“Because I am convinced that since it, or he, doesn’t know of my existence, I am not the object of the search, so why should I be afraid? Now, Miss Dories Moore, if you wish to stay awake speculating as to what became of that light, you may, but I’m going to sleep, and, if this loft bedroom of ours is just swarming with ghosts and mysterious lights, don’t you waken me to look at them until morning.”
So saying, Nann curled up and went to sleep. Dories, fearing that she would again be awakened by a light, drew the quilt up over her head so that she could not see it.
Although she was nearly smothered, like an ostrich, she felt safer, and in time she too slept, but she dreamed of headless horsemen and hollow-eyed skeletons that walked out on the rocky point at midnight carrying lanterns.
It was nearing dawn when a low whistle outside awakened the girls.

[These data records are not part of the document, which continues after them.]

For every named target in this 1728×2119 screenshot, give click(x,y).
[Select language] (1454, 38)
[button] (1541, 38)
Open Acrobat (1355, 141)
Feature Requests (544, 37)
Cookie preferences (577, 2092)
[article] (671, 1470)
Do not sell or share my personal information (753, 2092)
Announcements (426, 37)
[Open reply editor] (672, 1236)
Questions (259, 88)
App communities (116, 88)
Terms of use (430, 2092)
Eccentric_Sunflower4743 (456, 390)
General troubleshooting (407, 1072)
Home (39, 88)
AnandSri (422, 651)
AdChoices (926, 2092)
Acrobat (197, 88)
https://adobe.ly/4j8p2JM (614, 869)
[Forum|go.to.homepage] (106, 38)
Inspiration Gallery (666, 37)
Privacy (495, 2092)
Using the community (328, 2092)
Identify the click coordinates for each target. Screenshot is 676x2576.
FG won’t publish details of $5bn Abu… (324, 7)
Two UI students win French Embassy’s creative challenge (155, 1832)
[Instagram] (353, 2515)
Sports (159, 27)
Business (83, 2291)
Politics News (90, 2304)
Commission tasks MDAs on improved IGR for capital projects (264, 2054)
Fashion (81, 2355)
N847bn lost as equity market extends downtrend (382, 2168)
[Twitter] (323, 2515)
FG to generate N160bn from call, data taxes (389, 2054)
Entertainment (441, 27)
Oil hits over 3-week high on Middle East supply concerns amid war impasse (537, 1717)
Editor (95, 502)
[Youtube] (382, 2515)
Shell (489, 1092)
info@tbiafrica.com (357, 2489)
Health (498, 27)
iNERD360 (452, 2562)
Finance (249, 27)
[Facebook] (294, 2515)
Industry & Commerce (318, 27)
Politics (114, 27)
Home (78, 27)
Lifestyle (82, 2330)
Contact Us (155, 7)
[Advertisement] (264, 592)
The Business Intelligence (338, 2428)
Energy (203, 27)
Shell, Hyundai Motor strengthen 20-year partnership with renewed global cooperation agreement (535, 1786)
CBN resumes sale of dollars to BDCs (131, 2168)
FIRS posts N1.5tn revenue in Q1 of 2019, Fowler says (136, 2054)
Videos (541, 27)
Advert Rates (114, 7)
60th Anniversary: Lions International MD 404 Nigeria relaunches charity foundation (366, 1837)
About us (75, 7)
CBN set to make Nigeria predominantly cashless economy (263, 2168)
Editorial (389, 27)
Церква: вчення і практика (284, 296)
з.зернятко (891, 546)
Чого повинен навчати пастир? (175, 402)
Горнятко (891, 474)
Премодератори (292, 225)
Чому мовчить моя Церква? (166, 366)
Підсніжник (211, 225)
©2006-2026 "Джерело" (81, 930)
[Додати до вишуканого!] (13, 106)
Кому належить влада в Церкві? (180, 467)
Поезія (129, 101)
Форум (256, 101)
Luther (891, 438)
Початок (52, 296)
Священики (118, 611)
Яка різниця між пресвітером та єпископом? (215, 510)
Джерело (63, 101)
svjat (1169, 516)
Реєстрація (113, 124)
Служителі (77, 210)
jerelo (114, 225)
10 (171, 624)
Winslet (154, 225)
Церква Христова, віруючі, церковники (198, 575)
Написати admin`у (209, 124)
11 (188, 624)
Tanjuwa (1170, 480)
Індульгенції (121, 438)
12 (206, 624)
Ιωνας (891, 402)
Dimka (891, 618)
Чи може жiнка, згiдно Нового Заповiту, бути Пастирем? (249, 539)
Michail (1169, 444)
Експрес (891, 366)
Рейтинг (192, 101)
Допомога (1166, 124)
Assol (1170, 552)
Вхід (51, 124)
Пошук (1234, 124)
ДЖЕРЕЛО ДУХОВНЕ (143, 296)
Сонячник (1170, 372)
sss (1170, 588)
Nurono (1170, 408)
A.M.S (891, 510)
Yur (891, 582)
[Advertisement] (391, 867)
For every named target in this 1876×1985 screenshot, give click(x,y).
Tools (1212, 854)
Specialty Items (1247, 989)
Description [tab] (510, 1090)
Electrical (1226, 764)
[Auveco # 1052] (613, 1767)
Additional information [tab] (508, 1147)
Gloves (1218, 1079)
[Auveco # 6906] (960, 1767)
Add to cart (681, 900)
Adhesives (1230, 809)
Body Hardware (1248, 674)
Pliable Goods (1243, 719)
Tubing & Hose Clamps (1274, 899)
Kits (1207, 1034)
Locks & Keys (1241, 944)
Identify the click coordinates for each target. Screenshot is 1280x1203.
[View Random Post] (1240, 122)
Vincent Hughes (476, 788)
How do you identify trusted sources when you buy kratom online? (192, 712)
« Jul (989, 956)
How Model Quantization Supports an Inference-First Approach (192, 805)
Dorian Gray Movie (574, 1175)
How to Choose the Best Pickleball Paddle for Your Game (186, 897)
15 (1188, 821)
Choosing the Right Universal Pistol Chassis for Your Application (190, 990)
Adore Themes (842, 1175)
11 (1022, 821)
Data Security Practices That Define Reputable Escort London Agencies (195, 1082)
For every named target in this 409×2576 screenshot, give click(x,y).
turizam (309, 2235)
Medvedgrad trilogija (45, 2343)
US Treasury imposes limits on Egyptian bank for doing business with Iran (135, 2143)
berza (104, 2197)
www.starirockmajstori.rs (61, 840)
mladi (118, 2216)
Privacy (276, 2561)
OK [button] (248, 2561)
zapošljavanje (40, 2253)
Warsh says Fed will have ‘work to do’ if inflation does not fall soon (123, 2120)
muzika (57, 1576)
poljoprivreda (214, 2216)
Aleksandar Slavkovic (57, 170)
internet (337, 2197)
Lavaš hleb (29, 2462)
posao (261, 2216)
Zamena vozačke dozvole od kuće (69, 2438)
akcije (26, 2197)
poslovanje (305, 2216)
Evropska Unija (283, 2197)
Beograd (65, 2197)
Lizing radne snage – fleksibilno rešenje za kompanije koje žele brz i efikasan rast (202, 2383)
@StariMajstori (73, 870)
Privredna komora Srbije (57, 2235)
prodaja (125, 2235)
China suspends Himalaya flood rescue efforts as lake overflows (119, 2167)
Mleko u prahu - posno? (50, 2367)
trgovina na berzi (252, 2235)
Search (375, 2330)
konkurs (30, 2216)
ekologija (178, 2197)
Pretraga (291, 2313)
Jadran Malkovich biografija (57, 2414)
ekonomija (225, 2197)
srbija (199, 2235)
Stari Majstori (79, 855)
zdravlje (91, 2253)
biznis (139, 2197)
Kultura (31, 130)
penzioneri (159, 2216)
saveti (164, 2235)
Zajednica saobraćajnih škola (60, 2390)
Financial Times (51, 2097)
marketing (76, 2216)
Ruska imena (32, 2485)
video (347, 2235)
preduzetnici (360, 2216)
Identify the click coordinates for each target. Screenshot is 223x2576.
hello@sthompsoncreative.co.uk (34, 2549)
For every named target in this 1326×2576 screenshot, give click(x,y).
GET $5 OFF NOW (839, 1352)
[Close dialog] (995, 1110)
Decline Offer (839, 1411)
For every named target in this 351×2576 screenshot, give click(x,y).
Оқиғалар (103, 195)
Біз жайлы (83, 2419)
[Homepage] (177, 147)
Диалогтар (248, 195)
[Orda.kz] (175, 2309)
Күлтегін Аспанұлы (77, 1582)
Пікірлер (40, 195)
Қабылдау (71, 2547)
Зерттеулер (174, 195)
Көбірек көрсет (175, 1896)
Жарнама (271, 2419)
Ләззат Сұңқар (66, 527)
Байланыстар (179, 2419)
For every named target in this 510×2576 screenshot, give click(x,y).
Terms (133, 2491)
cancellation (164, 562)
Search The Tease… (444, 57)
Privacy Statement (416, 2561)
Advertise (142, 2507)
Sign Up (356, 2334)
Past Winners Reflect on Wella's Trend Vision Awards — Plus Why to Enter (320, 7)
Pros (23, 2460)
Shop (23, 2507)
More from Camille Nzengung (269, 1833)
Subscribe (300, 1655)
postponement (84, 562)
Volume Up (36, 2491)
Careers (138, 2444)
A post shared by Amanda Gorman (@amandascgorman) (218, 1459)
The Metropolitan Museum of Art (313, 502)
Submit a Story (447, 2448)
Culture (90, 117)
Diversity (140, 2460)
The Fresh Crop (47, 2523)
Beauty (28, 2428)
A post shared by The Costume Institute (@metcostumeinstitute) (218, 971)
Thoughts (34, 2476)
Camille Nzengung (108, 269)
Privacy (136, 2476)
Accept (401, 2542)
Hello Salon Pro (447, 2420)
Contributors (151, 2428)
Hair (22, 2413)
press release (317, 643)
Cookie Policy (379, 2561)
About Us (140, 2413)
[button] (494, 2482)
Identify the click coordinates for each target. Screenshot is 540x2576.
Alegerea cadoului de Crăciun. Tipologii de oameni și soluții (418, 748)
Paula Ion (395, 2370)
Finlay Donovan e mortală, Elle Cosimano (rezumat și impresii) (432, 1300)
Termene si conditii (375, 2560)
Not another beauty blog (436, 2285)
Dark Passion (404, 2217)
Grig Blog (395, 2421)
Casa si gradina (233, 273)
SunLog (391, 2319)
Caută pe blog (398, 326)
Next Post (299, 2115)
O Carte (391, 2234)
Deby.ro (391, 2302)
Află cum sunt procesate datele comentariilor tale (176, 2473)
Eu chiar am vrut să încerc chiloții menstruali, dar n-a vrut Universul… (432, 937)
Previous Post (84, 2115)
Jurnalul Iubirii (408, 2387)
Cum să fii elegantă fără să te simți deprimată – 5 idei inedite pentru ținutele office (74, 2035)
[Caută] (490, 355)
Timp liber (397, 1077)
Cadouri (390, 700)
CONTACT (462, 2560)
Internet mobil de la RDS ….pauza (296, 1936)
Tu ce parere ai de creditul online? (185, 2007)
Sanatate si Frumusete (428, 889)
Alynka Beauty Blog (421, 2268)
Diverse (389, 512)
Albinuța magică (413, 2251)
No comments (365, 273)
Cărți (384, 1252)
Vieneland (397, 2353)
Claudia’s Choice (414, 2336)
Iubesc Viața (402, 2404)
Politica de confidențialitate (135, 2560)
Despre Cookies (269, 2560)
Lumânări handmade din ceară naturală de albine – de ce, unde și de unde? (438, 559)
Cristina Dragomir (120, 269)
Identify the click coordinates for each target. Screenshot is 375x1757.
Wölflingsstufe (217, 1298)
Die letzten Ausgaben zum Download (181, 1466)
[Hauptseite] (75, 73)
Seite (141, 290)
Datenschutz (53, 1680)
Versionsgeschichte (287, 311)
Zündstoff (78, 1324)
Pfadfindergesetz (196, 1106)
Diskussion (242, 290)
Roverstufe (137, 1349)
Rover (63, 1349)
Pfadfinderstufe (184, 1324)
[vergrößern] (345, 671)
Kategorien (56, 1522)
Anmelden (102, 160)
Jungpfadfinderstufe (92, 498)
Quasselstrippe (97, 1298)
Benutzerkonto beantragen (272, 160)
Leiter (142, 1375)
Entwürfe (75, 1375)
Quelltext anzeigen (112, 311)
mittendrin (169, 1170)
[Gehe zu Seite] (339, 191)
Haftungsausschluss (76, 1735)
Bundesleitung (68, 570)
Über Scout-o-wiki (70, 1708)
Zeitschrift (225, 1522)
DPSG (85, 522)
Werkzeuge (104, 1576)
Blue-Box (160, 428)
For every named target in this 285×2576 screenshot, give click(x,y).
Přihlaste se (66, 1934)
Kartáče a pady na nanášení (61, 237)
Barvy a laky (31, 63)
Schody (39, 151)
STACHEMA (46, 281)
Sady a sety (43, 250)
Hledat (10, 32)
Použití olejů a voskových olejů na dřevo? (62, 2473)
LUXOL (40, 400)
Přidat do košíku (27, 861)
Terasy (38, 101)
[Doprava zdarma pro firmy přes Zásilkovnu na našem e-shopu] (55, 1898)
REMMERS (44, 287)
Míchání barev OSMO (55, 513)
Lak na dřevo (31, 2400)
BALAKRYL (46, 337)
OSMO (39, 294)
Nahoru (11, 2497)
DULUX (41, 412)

“It’s Gibralter Strait, I do believe,” Nann declared, at once alert. Then, as she sprang up, she whispered, “Do hurry, Dori. I feel ever so sure that we are this day starting on a thrilling adventure.”
CHAPTER VII.
THE PHANTOM YACHT
The girls dressed hurriedly and silently, then crept down the boarded-in stairway and emerged upon the back porch of the cottage. It was not yet dawn, but a rosy glow in the east assured them that the day was near.
The waiting lad knew that the girls had something to tell, nor was he wrong.
“Oh, Gibralter, what do you think?” Dories began at once in an excited whisper that they might not disturb Great-Aunt Jane, who, without doubt, was still asleep.
“I dunno. What?” the boy was frankly curious.